=== Section Start ===

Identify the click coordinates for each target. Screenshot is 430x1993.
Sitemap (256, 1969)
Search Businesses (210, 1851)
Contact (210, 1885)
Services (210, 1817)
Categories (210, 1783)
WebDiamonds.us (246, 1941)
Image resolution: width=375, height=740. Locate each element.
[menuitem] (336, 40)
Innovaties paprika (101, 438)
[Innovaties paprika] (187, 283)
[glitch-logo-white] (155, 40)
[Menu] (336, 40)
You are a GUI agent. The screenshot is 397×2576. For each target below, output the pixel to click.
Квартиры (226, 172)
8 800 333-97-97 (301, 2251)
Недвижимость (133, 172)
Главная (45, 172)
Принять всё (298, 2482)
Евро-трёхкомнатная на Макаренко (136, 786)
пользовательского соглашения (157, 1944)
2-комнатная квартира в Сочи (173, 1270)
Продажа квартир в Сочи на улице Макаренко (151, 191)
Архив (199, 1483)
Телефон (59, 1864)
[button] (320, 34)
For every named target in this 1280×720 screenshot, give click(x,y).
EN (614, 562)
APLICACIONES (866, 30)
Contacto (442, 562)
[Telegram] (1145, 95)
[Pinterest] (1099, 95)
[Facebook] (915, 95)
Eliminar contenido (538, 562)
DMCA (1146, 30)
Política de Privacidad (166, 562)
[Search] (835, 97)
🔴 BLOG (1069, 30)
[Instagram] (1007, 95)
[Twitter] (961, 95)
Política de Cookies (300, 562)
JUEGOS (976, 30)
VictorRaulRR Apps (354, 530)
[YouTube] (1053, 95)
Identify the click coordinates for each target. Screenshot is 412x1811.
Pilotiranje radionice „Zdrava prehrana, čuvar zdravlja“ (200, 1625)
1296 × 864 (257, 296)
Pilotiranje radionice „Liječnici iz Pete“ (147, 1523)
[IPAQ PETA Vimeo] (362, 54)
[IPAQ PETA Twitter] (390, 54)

=== Section End ===
=== Section Start ===

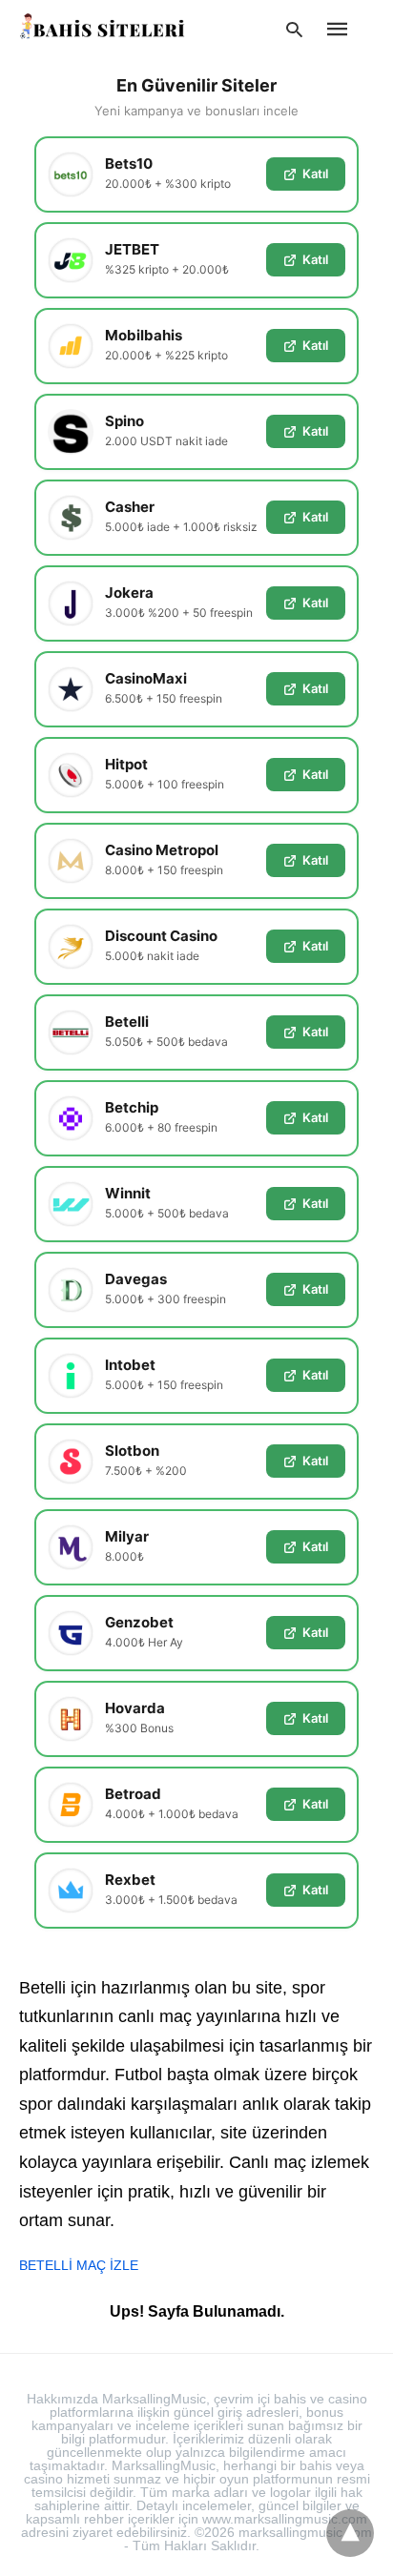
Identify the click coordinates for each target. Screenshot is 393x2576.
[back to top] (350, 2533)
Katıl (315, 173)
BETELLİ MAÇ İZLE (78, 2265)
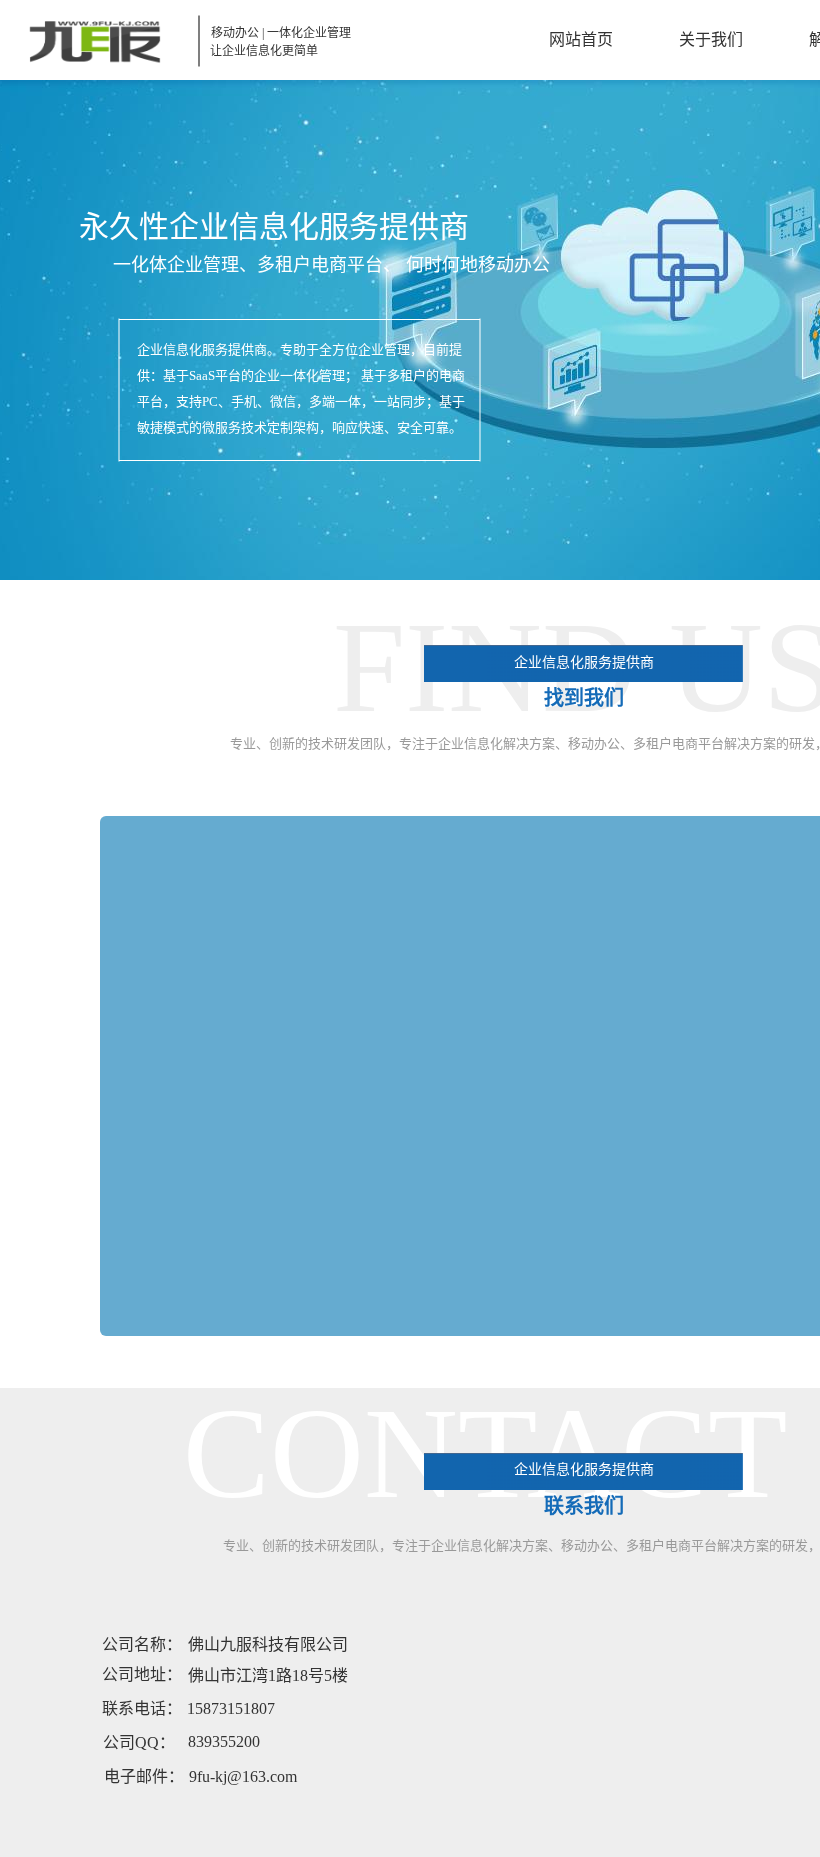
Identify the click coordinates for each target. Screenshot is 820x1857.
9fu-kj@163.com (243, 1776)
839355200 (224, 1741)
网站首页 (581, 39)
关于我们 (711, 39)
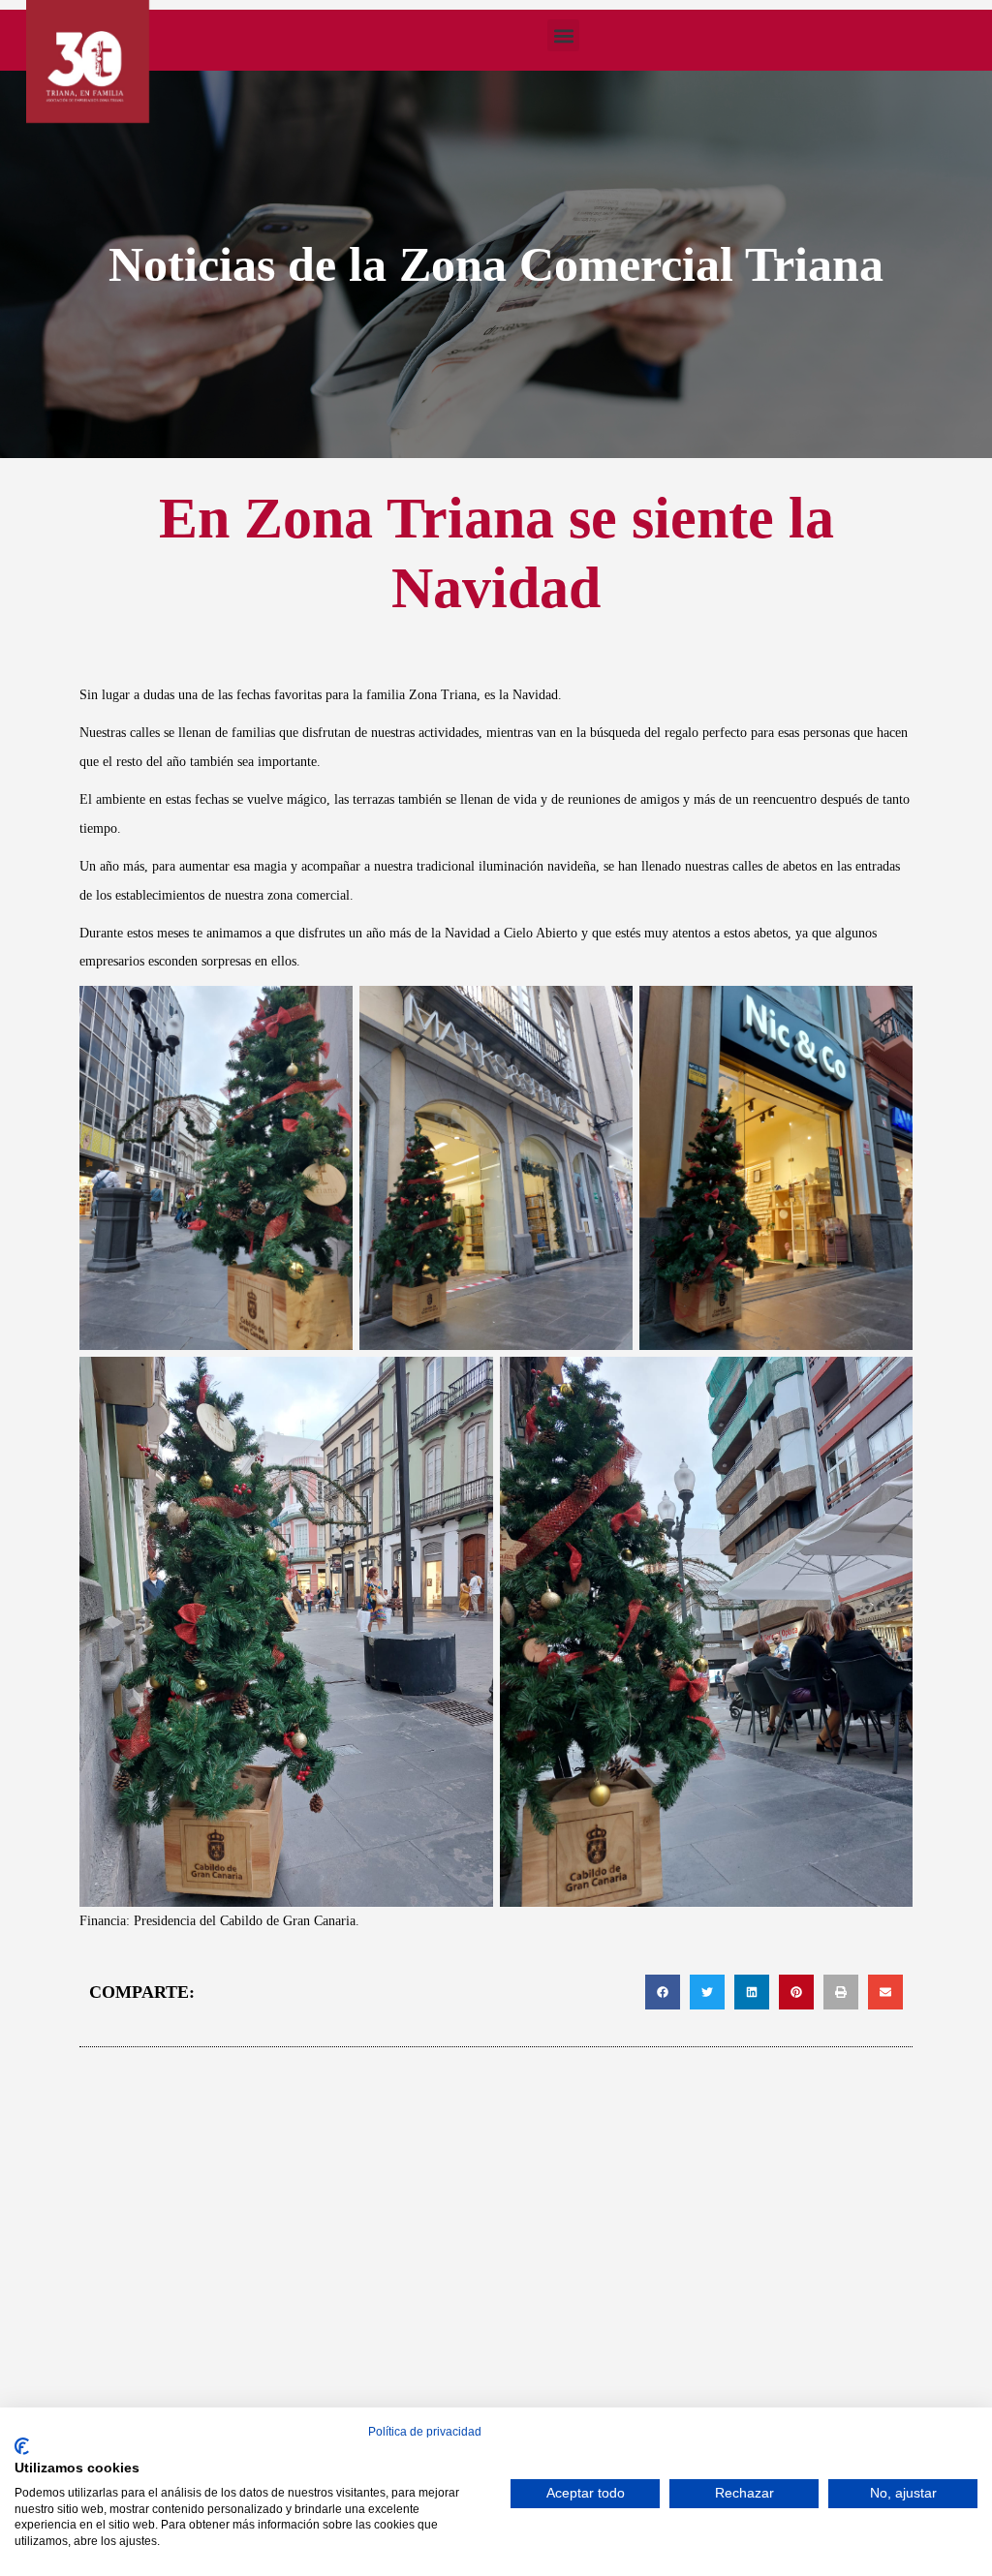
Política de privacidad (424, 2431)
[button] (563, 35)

=== Section End ===

__Problem requirements__. Everything from the line with "You are a GUI" through the line with "пользовательского соглашения (157, 1944)" should be written out exactly as it appears above, end lines included, and nothing outside that range.

__Answer to this task__.
You are a GUI agent. The screenshot is 397×2576. For each target below, output the pixel to click.
Квартиры (226, 172)
8 800 333-97-97 (301, 2251)
Недвижимость (133, 172)
Главная (45, 172)
Принять всё (298, 2482)
Евро-трёхкомнатная на Макаренко (136, 786)
пользовательского соглашения (157, 1944)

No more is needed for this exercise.